Not only are the geriatric mentally ill being placed initially in other facilities than state mental hospitals, but patients already in these hospitals-some for many years—are being transferred out in increasing numbers. Most of these are placed in nursing home or family care settings, although some are able to return to the community. Careful evaluation and screening for appropriate placement are essential, as are continuing social work and medical and psychiatric supervision, if such transfer programs are to be successful.

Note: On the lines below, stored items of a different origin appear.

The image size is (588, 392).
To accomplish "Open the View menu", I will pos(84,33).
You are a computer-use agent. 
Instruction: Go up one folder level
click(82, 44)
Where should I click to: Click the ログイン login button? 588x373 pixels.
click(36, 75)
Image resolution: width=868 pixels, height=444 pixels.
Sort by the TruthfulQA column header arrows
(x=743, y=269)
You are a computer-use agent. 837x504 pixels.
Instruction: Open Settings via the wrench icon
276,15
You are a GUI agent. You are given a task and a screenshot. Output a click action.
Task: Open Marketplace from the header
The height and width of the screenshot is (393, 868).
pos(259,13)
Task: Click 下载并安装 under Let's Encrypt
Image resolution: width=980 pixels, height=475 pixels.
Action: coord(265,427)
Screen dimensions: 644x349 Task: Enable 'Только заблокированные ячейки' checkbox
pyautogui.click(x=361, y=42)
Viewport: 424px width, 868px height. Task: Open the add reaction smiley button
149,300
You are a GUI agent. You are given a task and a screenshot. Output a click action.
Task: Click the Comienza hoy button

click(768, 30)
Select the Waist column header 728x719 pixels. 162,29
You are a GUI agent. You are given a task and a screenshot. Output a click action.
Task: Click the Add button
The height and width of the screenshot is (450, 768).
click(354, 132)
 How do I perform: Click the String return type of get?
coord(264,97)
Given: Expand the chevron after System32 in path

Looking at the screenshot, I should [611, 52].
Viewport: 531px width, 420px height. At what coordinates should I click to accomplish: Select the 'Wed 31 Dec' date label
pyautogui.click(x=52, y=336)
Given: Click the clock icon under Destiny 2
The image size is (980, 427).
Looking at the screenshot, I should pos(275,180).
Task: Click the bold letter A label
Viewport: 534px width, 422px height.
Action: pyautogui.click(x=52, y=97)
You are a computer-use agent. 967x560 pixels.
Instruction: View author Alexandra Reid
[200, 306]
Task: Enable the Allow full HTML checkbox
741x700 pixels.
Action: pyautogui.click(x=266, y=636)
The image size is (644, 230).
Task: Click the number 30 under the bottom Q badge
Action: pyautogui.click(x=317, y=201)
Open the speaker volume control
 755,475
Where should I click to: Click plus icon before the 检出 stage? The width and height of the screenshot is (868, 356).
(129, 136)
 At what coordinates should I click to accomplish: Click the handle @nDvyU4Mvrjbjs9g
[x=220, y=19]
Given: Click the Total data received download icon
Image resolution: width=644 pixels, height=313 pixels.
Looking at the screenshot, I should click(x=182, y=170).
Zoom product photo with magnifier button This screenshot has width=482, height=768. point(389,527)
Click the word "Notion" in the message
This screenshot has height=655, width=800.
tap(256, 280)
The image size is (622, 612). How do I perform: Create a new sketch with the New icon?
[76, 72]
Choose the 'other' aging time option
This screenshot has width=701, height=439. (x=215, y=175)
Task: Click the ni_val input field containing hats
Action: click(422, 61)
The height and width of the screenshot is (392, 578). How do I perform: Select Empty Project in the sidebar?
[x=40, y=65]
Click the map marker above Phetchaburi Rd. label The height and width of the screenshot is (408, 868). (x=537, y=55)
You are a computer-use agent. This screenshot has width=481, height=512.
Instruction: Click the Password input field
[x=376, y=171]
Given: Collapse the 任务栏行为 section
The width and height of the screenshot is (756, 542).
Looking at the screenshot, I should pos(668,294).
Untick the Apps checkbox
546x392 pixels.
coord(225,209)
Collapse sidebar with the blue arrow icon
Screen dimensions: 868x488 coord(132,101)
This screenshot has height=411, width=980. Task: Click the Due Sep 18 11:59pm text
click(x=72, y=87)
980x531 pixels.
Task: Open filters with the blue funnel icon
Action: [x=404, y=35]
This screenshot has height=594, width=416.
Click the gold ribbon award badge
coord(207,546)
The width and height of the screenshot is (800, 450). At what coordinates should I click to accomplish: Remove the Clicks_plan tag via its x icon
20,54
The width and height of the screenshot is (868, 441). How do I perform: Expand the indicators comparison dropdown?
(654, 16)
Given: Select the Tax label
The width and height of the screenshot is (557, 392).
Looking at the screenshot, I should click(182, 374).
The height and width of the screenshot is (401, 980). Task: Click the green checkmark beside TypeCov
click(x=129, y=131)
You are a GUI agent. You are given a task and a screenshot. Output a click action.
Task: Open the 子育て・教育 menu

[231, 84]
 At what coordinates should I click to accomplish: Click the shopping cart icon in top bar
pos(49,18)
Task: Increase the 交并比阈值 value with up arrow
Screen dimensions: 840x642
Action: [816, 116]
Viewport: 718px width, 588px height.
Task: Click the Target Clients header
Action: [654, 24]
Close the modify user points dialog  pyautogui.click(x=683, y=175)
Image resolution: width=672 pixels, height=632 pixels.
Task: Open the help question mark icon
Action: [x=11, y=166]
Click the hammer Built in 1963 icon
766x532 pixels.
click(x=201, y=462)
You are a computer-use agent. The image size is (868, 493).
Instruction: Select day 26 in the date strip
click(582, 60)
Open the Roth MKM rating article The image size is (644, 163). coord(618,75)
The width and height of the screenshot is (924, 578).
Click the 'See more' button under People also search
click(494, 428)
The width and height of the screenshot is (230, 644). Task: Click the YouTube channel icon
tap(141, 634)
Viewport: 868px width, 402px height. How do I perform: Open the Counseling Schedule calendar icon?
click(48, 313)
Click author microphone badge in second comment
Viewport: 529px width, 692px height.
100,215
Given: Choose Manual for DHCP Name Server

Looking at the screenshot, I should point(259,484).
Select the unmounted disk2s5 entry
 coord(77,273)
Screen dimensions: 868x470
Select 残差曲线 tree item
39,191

GERIATRIC OUTPATIENT PROGRAM

In the summer of 1967, with support from a grant by the State Administration on Aging, The Langley Porter Neuropsychiatric Institute Outpatient Department began a Geriatric Outpatient Program. A press release was sent to the San Francisco daily newspapers, and one of the papers printed an extensive interview with the coordinator of the program. In addition, there was a radio interview on a popular noontime program. Representatives of many agencies dealing with the elderly population were invited to meet with the staff of the project to discuss its work and the kinds of involvement the agencies would like to encourage. As a result of these conferences, a psychiatrist was added to the staff to work as a consultant with the social agencies and to see patients for them, either individually or in groups, and also to conduct evaluations and treatment of homebound patients referred by the agencies.